Economic growth has produced higher wages and sent consumer confidence to a 17-year high, with consumer spending on a strong upward trend as a result. Despite headwinds from rising tariffs that are increasing the costs of imported products and materials, Robert Drbul, a senior managing director in the research division of Guggenheim Securities, sees a bright outlook for several leading retailers. As reported by Barron's, his top pick is Tapestry Inc. (TPR), while other retail stocks that he recommends are Amazon.com Inc. (AMZN), PVH Corp. (PVH), Nike Inc. (NKE), Kohl's Corp. (KSS) and Tiffany & Co. (TIF). Tapestry is the parent of Coach, while the top brands of PVH are Calvin Klein and Tommy Hilfiger.
|S&P Retail Select Industry Index (SPSIRE)||9.0%|
|S&P 500 Index (SPX)||5.4%|
Sources: Barron's, S&P Dow Jones Indices; calculations through the close on July 27.
Drbul cites several positives for the retail sector in addition to the key macro driver of rising consumer spending: healthy balance sheets, lean inventories, closures of underperforming stores, improving e-commerce strategies, and benefits from tax reform. While the stock prices of many retailers are near all-time highs, he indicates that "many of these gains have been warranted," per Barron's. Tiffany and Nike are discussed in more detail below, as representative cases.
Macro Driver: Consumer Spending
As quoted by Barron's, Drbul wrote last week that the U.S. consumer "remains quite healthy and in a strong position." Personal consumption expenditures reached an all-time high in the second quarter, up by 1.4% from the first quarter, and 6.8% above spending in the fourth quarter of 2016, per the U.S Bureau of Economic Analysis (BEA). Meanwhile, on an inflation-adjusted basis, the U.S. Bureau of Labor Statistics projects an average annual growth rate of 1.9% through 2026.
Luxury retailer Tiffany and apparel giant Nike are both dramatically outpacing the stock market as they benefit from these macro trends.
Tiffany: 'Transformed Overnight'
Tiffany has seen sales of jewelry and other luxury goods surge at its worldwide network of stores, providing diversification against a possible downtick in U.S. consumer spending. And its U.S. stores, especially its flagship location on Fifth Avenue in Manhattan, are attracting free-spending foreign tourists, as noted by the New York Post. The Post also indicates that Tiffany is making progress with a plan to win younger shoppers from rival stores and websites, and that its same-store sales are growing briskly, exceeding analysts' estimates.
CNN reports that sales growth was spread across the globe for Tiffany, while U.S. tax reform reduced its effective tax rate by more than six percentage points. CNBC commentator Jim Cramer said that "they've made extraordinary strides at improving their execution," crediting new CEO Alessandro Bogliolo with much of the company's turnaround. "Almost overnight, he's transformed what once was the stodgiest and least up-to-date luxury retailer around into a growth powerhouse," Cramer added, citing new product lines, a better online strategy, and new sales slogans.
Nike: 'Triple Double'
Like Tiffany, athletic footwear, apparel and equipment maker Nike has engineered a turnaround in its North American operations by posting widespread sales improvement across its product lines, sales regions and customer segments as part of its "triple double" plan to double innovation, speed to market and digital sales, according to Seeking Alpha. Investment in technology has shrunk the average product creation timeline by more than 50%.
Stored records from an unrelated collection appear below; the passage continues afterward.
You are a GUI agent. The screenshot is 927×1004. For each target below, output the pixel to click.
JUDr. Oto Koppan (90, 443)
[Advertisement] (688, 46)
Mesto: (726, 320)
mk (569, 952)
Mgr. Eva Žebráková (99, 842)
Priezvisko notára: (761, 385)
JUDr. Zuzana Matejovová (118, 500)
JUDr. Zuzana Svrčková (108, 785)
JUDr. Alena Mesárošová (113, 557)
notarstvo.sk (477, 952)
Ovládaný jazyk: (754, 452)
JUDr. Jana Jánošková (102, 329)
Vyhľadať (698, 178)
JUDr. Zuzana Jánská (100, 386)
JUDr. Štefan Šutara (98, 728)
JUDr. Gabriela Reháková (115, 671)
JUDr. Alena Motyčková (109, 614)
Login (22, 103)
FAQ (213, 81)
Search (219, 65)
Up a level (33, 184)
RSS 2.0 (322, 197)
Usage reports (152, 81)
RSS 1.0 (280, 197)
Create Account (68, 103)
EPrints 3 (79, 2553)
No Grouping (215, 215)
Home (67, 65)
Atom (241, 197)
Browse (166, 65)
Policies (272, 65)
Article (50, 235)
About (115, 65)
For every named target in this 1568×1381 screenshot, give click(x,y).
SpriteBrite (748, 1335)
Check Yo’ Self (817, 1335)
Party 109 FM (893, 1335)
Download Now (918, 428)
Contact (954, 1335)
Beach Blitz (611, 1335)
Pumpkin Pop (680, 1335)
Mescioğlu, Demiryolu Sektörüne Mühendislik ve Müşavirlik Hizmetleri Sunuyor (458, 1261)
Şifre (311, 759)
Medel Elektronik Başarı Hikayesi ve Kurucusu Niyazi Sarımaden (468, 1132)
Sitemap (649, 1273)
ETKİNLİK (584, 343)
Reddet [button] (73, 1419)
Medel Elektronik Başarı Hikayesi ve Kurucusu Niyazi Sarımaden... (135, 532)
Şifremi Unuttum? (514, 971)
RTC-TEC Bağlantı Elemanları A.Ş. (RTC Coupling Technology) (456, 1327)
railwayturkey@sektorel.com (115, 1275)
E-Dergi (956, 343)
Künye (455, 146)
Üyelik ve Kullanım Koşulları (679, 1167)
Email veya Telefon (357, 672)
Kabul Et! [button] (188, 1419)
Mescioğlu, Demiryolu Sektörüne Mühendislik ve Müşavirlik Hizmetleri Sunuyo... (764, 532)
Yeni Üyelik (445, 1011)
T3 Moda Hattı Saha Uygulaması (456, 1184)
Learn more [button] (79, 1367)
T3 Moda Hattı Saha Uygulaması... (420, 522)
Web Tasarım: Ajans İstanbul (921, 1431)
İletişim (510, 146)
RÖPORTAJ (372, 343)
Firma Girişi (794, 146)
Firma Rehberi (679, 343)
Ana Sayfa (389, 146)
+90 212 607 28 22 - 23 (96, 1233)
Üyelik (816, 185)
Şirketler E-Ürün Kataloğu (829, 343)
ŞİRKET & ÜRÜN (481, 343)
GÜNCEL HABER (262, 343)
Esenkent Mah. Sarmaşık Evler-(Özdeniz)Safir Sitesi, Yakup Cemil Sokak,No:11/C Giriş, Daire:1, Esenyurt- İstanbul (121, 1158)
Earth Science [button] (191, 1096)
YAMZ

Skeptics will point out that trade wars may hamper overseas sales of these companies, while increased costs due to U.S. tariffs eventually are likely to result either in margin compression or, if passed along to the consumer, sales declines. Moreover, the U.S. economy is overdue for a recessionary period, and that is just about guaranteed to depress consumer spending and retail sales.